The positioning of the BAC and PAC clones was verified by PCR with the relevant markers at each position and secondary screenings when appropriate. The overlaps of PAC and BAC clones were verified by hybridizations and fingerprinting, and the size of all key clones was determined by PFGE following NotI digestion. The fingerprinting patterns of the PACs and BACs were compared to the patterns obtained from the cosmids, leading to the construction of contigs that incorporated all types of clones.

In total, 82 clones were positioned, forming contigs that overlap with and extend the cosmid contigs, 50 of which are presented on the map in Figure 4 (below). Examples of these contigs can be seen at the Sanger Centre’s chromosome 6 database (http://www.sanger.ac.uk/HGP/Chr6/) as contig 2 (around D6S291), contig 8 (containing p21), contig 3 (WI-7940), and contig 6 (D6S439).
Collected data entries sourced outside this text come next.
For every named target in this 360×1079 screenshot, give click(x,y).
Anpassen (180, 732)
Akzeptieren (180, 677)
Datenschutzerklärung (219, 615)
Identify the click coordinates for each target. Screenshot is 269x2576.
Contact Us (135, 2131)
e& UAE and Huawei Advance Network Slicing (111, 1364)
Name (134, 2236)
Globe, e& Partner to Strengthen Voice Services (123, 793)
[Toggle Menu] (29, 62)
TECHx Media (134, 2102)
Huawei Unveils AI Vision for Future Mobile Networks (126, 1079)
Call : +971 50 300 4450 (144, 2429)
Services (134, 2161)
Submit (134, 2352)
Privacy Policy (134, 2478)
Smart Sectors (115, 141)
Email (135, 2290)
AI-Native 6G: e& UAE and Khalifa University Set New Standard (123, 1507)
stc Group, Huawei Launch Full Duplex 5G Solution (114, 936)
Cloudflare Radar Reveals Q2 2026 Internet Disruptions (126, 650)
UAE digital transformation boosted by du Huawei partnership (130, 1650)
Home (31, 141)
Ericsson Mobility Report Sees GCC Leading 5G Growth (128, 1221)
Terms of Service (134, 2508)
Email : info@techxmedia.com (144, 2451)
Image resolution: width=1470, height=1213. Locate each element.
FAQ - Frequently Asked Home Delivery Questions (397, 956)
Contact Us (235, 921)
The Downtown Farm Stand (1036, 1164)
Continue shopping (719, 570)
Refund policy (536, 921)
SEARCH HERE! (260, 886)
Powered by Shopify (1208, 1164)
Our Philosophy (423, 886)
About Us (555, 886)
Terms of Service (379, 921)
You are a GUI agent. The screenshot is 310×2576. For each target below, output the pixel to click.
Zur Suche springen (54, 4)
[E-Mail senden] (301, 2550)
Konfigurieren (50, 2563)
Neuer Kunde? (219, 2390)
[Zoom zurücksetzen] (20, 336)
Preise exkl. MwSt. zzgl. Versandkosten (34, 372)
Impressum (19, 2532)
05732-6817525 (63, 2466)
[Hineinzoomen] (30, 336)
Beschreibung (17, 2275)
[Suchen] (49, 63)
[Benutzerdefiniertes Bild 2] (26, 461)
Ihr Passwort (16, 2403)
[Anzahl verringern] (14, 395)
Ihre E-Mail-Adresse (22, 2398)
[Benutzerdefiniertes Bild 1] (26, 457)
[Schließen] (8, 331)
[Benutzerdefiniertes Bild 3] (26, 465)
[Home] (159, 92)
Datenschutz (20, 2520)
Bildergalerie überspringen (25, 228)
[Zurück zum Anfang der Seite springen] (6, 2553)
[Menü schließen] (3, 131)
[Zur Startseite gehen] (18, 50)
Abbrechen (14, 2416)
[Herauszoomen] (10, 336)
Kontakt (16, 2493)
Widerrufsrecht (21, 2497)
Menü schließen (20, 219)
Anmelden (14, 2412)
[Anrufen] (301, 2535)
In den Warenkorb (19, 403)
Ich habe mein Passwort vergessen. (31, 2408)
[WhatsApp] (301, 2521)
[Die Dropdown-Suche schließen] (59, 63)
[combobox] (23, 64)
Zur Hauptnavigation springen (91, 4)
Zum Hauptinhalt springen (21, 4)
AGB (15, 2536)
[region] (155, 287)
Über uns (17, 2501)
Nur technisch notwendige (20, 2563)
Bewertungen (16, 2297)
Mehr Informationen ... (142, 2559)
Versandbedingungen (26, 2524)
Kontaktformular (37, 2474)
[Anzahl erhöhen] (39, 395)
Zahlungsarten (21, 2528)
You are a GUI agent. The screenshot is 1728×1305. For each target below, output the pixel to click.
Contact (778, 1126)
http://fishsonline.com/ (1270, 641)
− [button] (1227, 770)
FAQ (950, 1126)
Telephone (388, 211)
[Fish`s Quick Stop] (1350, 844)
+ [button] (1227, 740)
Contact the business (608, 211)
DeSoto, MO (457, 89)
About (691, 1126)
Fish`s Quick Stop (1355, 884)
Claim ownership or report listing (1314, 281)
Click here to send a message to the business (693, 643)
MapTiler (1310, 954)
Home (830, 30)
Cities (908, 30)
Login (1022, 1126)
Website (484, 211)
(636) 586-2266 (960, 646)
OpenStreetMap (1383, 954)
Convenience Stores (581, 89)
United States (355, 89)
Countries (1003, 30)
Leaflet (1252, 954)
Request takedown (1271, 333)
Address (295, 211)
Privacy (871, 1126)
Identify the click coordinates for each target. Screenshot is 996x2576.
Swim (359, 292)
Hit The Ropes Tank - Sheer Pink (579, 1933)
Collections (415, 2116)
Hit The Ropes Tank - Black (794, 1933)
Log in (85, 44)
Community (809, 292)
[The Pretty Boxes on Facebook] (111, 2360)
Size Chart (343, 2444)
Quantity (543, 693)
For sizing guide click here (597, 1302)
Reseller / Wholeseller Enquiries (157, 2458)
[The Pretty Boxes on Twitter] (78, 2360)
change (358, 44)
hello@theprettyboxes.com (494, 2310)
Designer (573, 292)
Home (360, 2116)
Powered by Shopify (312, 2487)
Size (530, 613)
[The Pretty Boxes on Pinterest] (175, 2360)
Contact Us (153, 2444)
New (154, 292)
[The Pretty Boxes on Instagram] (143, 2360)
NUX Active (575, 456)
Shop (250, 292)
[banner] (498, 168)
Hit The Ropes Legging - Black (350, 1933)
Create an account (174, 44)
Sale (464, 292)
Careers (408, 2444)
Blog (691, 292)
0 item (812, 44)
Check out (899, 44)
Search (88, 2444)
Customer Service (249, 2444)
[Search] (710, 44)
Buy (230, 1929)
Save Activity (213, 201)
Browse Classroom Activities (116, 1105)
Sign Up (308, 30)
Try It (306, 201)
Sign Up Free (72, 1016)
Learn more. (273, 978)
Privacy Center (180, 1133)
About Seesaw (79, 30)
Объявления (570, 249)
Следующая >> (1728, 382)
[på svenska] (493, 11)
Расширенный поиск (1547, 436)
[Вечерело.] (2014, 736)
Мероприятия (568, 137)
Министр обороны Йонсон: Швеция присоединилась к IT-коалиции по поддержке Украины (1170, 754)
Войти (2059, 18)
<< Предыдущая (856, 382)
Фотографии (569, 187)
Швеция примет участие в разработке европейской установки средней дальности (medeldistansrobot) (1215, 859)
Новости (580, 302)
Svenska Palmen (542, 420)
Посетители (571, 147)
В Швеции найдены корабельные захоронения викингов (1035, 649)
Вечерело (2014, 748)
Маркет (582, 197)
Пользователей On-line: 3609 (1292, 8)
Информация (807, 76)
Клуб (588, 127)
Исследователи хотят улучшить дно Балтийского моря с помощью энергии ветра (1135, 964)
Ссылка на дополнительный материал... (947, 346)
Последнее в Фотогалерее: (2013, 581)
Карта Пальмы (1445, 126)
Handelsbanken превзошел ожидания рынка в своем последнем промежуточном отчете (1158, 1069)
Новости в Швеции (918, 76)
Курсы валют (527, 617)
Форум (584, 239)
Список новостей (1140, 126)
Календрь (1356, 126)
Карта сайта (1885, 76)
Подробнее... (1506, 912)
Detailed EcoRI, BssHII, and MluI Map of the YAC 9.2 Region

The region contained within YAC 9.2 was analyzed further by detailed hybridization screening with a series of cosmid fragments resulting from EcoRI digestion of the subcloned cosmids and end fragments of the chromosome 6 cosmids. Partial digestion with EcoRI of two subcloned cosmids was also performed, and the EcoRI digestion pattern of all the cosmids coming from the region was analyzed manually. All cosmids were investigated further for the presence of BssHII and MluI sites, which were assigned according to the partial digestion patterns of YAC 9.2. All the restriction sites were ordered (Fig. 1B), revealing the existence of two locations with multiple BssHII restriction sites, suggesting possible CpG islands. The detailed analysis also revealed an internal deletion of YAC 9.2, which was carried over to the subcloned cosmids. The 26-kb deletion was bridged by use of the chromosome 6 cosmids. Within this deleted segment lies the coding region of ZNF76. The deletion is also present in all the overlapping YACs that were screened from the region.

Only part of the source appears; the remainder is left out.